Macaw-LLM: Multi-Modal Language Modeling with Image, Audio, Video, and Text Integration

Chenyang Lyu, Minghao Wu, Longyue Wang, Xinting Huang, Bingshuai Liu, Zefeng Du, Shuming Shi, Zhaopeng Tu

Introduction

Instruction-tuned large language models (LLMs) have demonstrated impressive capabilities across various domains, exhibiting zero-shot generalization without the need for task-specific fine-tuning (Ouyang et al., 2022; Wei et al., 2022; Sanh et al., 2022; Chung et al., 2022; OpenAI, 2023). However, these models are primarily limited to processing text-based data. Previous research on multi-modal pre-training has shown promise in aligning knowledge from different modalities within a shared latent space (Wang et al., 2022a; Alayrac et al., 2022; Bao et al., 2022; Wang et al., 2022b). Furthermore, there is a recent line of research papers focusing on enabling multi-modal pre-trained models to understand and follow instructions (Xu et al., 2022; Zhu et al., 2023; Liu et al., 2023; Li et al., 2023a; Gong et al., 2023; Dai et al., 2023; Su et al., 2023; Huang et al., 2023).

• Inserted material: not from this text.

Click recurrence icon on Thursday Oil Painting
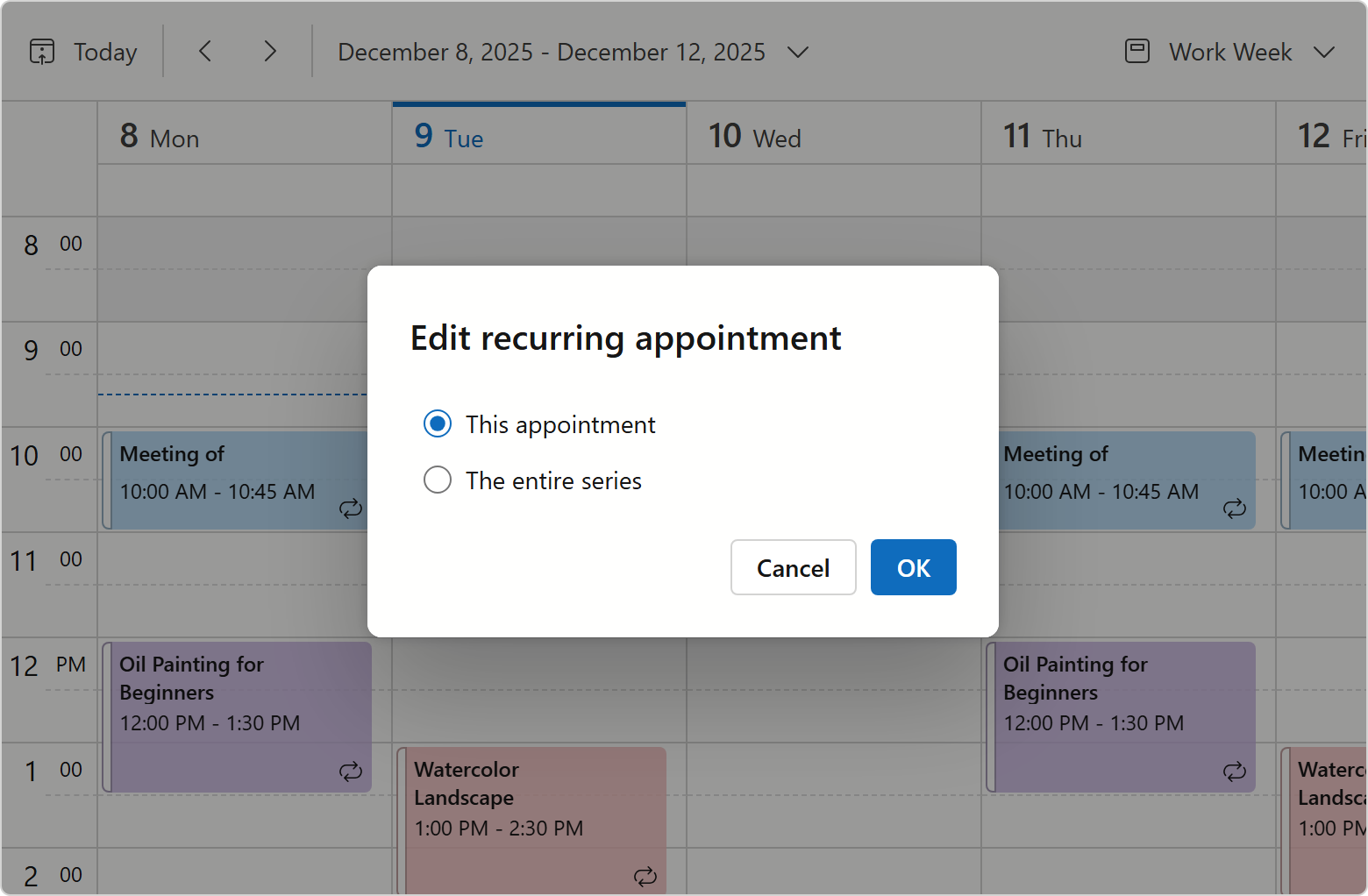Screen dimensions: 1368x896 click(1235, 772)
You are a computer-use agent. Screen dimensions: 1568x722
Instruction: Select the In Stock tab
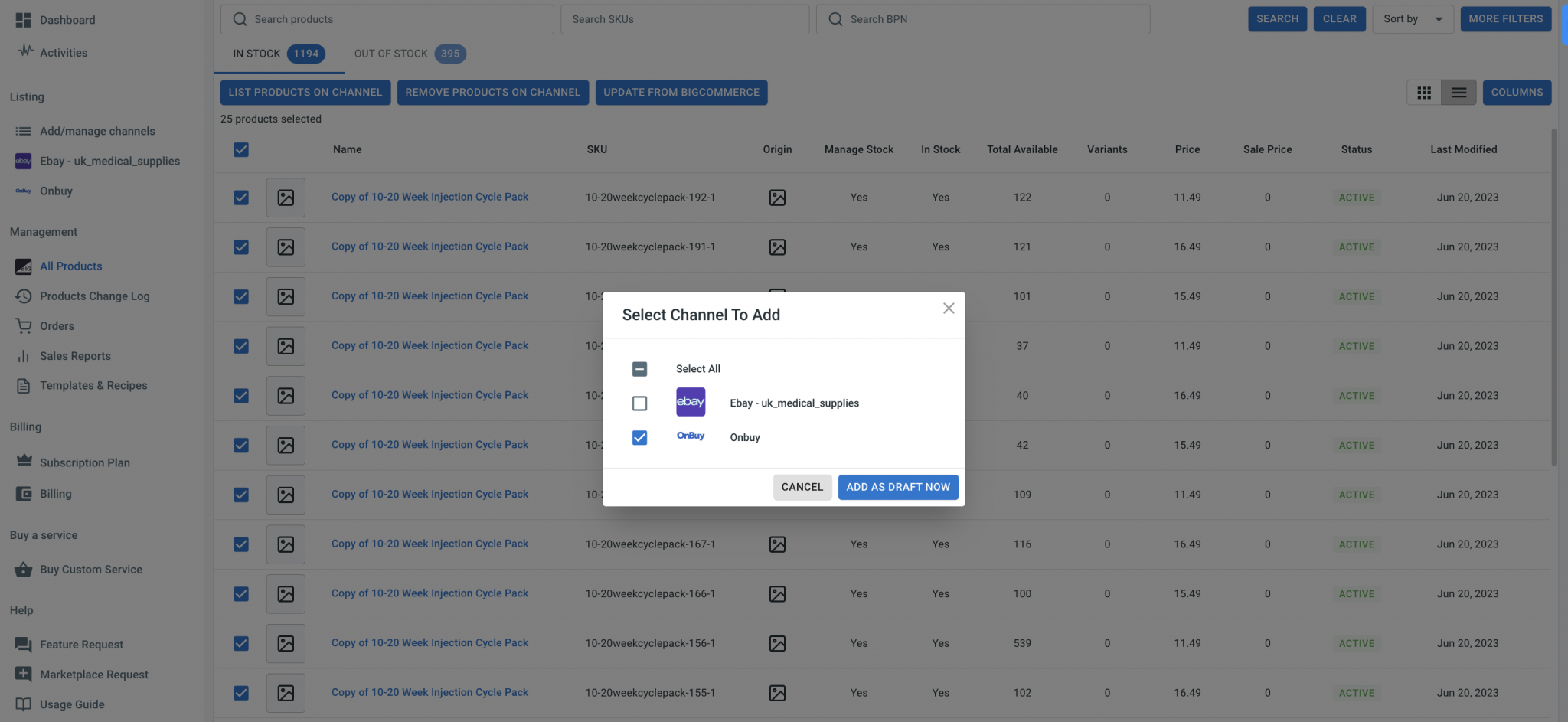pos(279,54)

In this work, we propose Macaw-LLM, a multi-modal instruction-tuned LLM that integrates four different modalities, including image, video, audio, and text, into one single model. We propose a novel alignment approach that aligns multi-modal features to the embeddings of LLMs, which produces aligned features that are closer to the textual features of language models and can be naturally injected into the input sequence of LLMs. A key motivation for our approach is to streamline the adaptation process for LLMs. In particular, Macaw-LLM employs a one-stage instruction fine-tuning process, promoting a simpler learning experience. Previous multi-modal systems typically require two-stage training Li et al. (2023c); Zhu et al. (2023); Liu et al. (2023); Dai et al. (2023), where the first stage usually trains the projection layer for alignment between multi-modal features and text features, and the second stage is the general instruction fine-tuning for LLMs. In contrast, our approach aligns the multi-modal features to the embedding layer of LLMs, which produce aligned features based on LLMs embeddings that can be naturally injected into the input sequence of LLMs. This makes our approach more advantageous.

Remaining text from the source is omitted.